### What the task asks
Please set down every line of the records below exactly, without the pictures.

^^^^

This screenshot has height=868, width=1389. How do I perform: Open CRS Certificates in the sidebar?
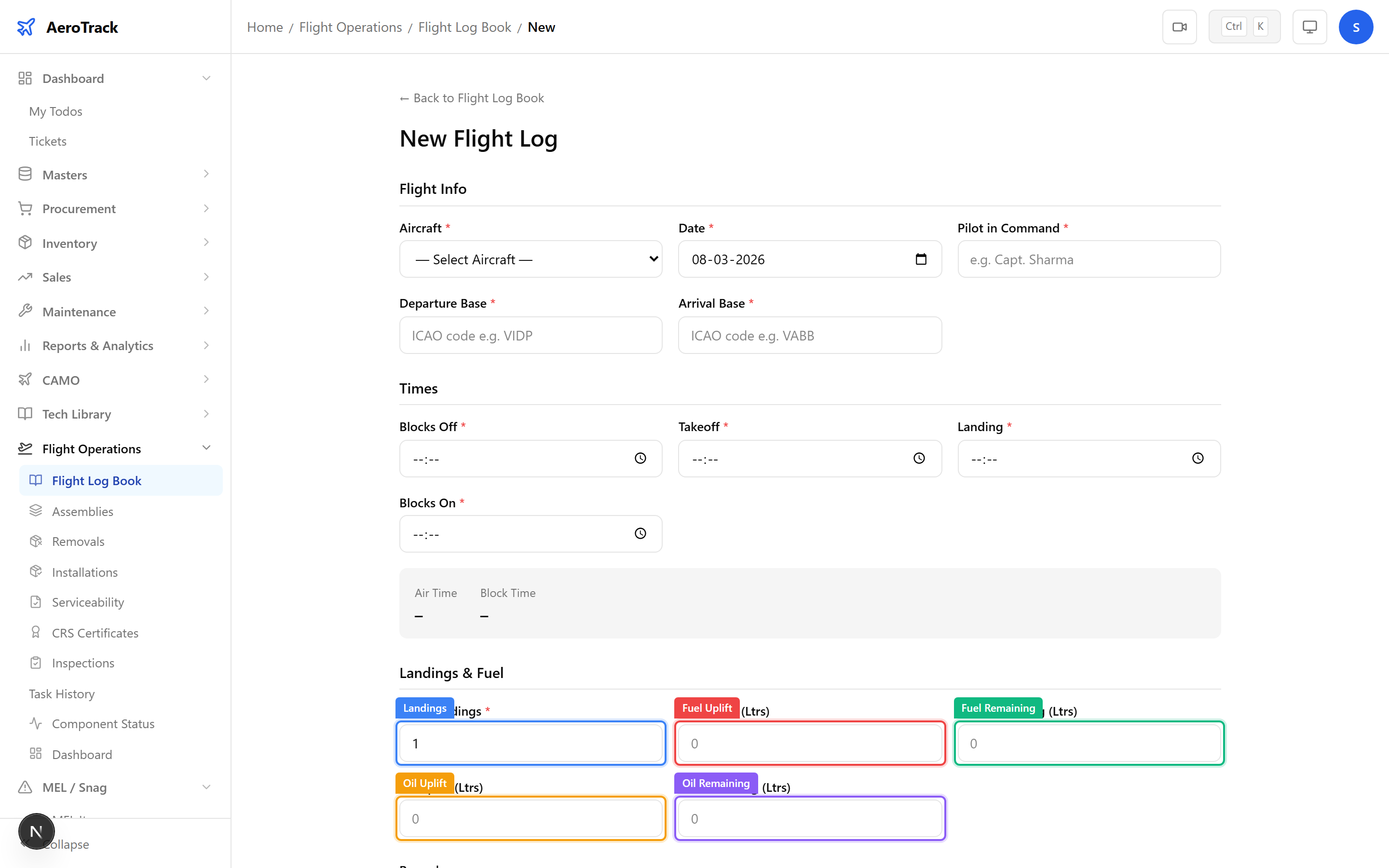click(95, 633)
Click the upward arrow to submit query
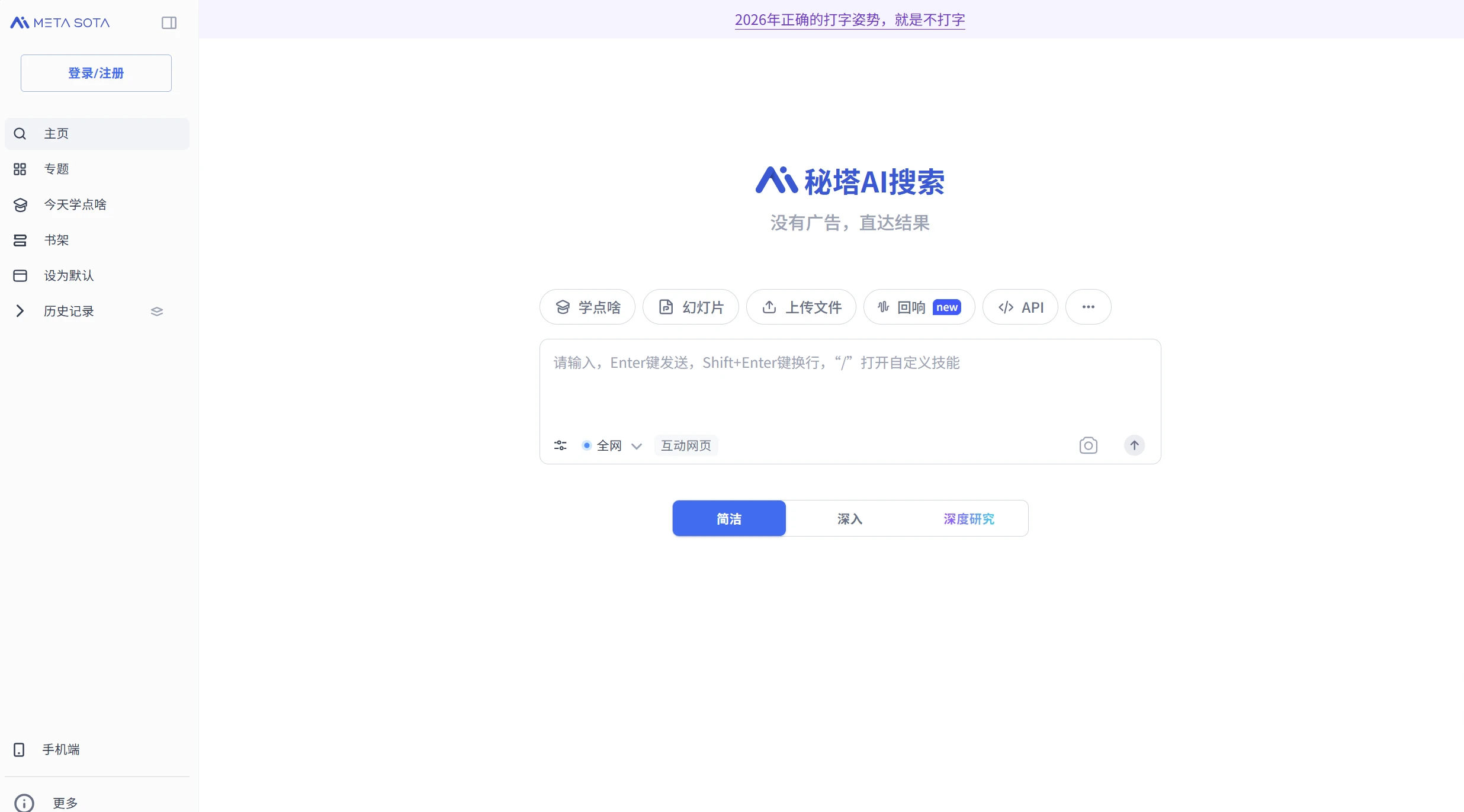This screenshot has height=812, width=1464. click(x=1134, y=445)
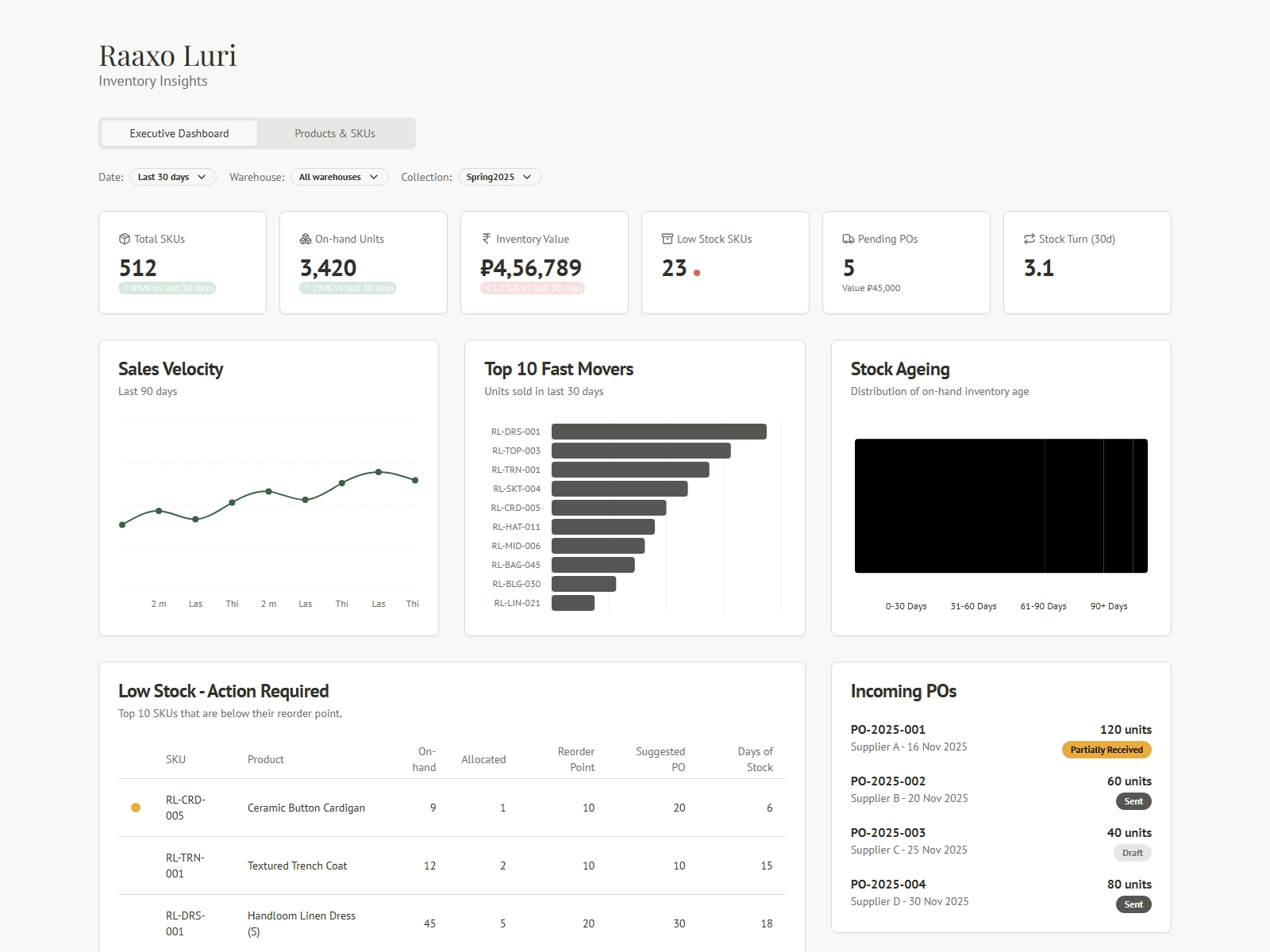The image size is (1270, 952).
Task: Click the Stock Turn refresh arrows icon
Action: (x=1028, y=239)
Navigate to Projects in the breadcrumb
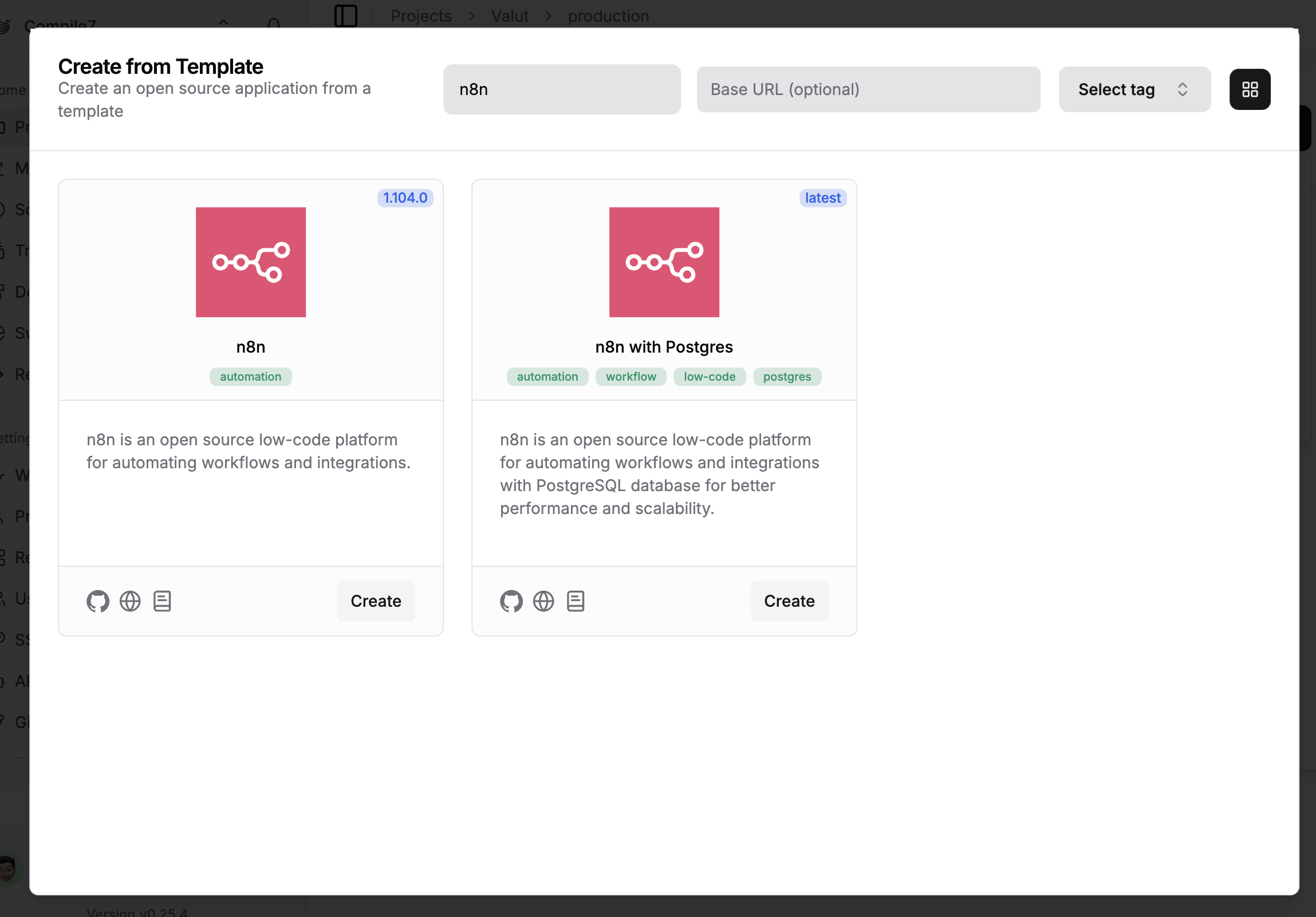Viewport: 1316px width, 917px height. pyautogui.click(x=421, y=15)
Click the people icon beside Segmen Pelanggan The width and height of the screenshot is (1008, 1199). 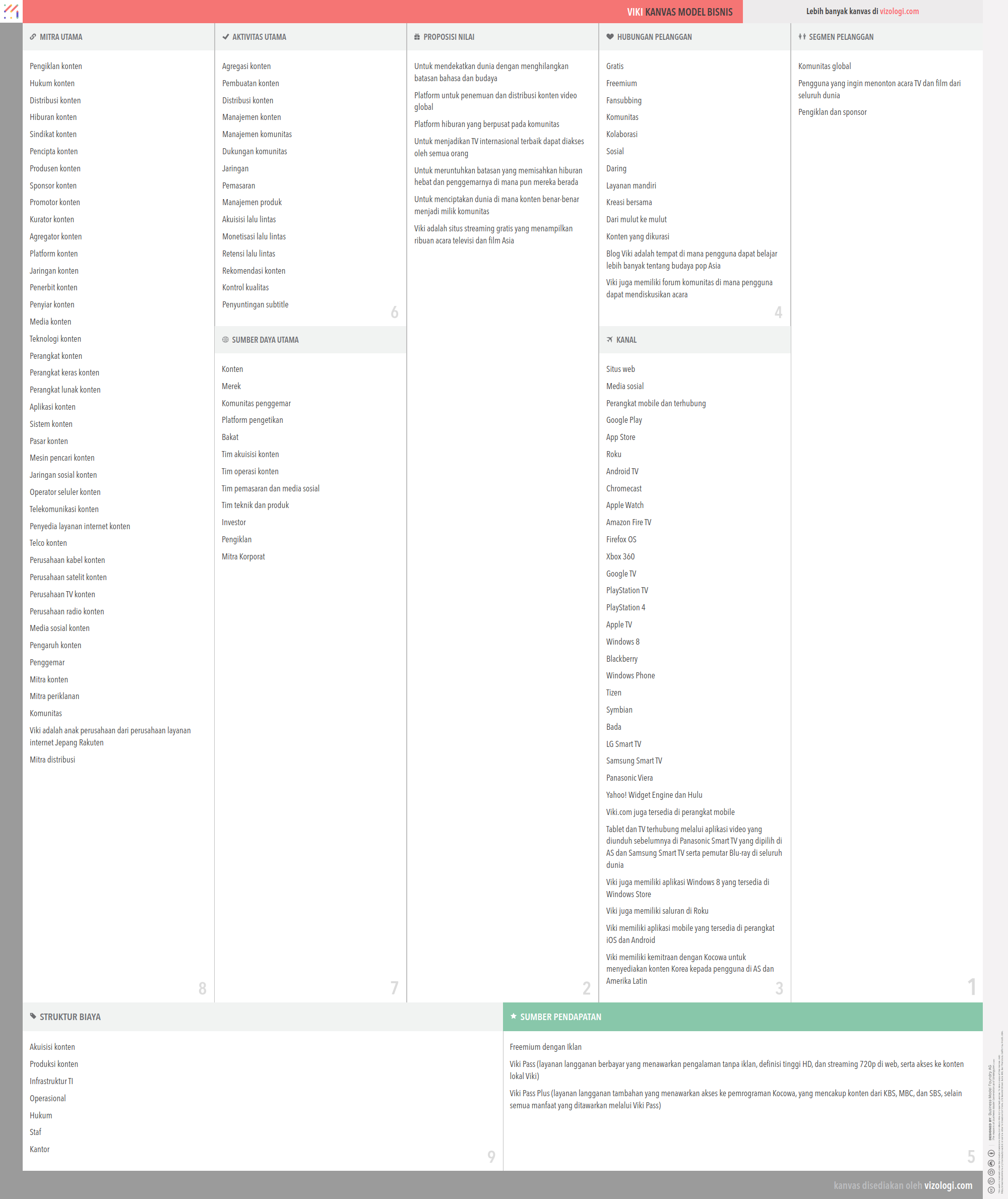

^^^^

### Answer for the task
This screenshot has height=868, width=1389. How do I perform: Open CRS Certificates in the sidebar?
click(95, 633)
Click the upward arrow to submit query
This screenshot has height=812, width=1464. click(x=1134, y=445)
The image size is (1270, 952).
Task: Click the Stock Turn refresh arrows icon
Action: (x=1028, y=239)
Navigate to Projects in the breadcrumb
Viewport: 1316px width, 917px height. pyautogui.click(x=421, y=15)
Click the people icon beside Segmen Pelanggan The width and height of the screenshot is (1008, 1199). 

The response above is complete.